= Coixcas =

Pre-conquest community in Mexico

The terms Coixcas, Coiscas or Cohuixcas describe a pre-conquest people located in the modern Mexican state of Guerrero, in particular the northern and central regions. This region was referred to as Coixcatlalpan or Cohuixco, and included towns such as Tixtla, Apango, Tlacozotitlan, Chilapa de Álvarez, Tepecoacuilco, San Agustín Oapan, Zumpango del Río, Huitzuco, Tlaxmalac and Mayanalan.

This was a multiethnic region, and Coixca communities were interspersed with those of other ethnic groups such as the Chontal, Tuxtec, Matlame (likely related to the Matlatzinca), and Tlapanec. They spoke Nahuatl, though their dialect was often distinguished in censuses, and considered rustic or unrefined by outsiders. The Coixcas likely have some relation to the modern speakers of Guerrero Nahuatl, which is spoken in some of the same places the Coixcas were found.
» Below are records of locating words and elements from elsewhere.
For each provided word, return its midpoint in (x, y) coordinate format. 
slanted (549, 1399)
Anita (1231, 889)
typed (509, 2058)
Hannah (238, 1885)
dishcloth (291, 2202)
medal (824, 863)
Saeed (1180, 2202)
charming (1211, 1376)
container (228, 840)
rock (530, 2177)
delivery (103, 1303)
The Coixca presence in what is now Guerrero dates back centuries, likely to 1250 AD or earlier. They resisted the attempts of the Aztec Empire to conquer them, though ultimately falling under its domination. The area was later captured by the Spanish conquistadores. As part of the mestizaje process of the Spanish conquest, the Coixcas were merged into the community in Apango.

== Ruins ==
According to the people of modern Apango, there are few ruins of the ancient settlement, except a small temple three kilometers (2 miles) from the present Atliaca, midway between Apango and Tixtla.